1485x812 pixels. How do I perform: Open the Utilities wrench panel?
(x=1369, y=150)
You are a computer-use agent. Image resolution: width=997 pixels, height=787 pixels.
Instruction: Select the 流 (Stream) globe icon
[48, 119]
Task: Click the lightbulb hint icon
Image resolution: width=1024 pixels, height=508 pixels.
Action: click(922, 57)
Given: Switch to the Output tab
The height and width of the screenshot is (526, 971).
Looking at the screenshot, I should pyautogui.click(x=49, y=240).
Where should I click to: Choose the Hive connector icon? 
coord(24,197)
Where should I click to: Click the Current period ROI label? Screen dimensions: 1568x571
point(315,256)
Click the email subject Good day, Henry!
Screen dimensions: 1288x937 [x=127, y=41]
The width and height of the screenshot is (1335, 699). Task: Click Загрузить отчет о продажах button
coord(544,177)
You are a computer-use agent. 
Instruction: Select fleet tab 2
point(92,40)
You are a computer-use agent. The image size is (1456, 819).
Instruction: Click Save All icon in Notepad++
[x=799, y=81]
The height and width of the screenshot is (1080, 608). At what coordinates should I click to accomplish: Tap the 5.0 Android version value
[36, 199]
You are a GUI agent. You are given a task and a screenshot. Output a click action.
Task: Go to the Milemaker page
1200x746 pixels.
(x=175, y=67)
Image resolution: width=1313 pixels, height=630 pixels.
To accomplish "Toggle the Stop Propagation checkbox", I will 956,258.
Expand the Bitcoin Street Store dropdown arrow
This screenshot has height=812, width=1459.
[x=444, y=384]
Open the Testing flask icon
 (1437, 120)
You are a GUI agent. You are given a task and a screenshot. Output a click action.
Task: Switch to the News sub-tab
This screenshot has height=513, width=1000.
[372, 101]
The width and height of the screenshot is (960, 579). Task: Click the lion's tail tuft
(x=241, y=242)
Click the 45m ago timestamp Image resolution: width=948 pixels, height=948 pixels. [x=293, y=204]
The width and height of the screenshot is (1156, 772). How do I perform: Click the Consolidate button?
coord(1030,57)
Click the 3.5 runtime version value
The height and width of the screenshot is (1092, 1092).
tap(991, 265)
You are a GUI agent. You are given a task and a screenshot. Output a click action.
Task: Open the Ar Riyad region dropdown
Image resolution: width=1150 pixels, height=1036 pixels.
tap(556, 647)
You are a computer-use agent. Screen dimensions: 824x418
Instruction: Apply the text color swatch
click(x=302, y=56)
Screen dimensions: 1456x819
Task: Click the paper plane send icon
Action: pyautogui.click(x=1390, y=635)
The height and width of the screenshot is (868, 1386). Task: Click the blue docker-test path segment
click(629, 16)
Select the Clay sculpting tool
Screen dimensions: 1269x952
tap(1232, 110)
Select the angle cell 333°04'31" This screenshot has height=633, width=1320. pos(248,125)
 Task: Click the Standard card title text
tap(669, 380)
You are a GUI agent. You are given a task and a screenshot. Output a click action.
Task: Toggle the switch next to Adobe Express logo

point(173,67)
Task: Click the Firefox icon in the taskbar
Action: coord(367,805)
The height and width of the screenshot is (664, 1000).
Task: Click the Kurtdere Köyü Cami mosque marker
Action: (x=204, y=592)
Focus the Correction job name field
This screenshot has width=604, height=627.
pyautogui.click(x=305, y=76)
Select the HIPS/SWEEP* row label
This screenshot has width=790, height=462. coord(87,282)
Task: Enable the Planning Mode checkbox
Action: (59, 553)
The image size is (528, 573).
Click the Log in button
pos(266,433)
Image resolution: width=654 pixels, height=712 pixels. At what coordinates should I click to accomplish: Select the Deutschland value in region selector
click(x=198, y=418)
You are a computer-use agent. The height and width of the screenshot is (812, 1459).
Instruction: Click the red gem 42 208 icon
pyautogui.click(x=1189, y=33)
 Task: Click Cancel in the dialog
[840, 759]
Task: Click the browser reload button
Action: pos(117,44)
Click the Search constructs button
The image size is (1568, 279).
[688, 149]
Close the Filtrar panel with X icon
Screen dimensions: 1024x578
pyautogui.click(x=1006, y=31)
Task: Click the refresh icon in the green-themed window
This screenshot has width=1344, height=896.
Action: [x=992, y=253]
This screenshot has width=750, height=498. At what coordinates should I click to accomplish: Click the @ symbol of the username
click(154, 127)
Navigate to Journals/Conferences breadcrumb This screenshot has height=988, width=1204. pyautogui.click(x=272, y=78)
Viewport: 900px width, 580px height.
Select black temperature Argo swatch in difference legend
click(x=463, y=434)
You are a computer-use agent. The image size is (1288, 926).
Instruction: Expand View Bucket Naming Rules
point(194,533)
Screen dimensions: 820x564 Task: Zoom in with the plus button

+ + + + + + +

Count the lines in the material above that contain the string "region", with case counting. Reply with the number only.

2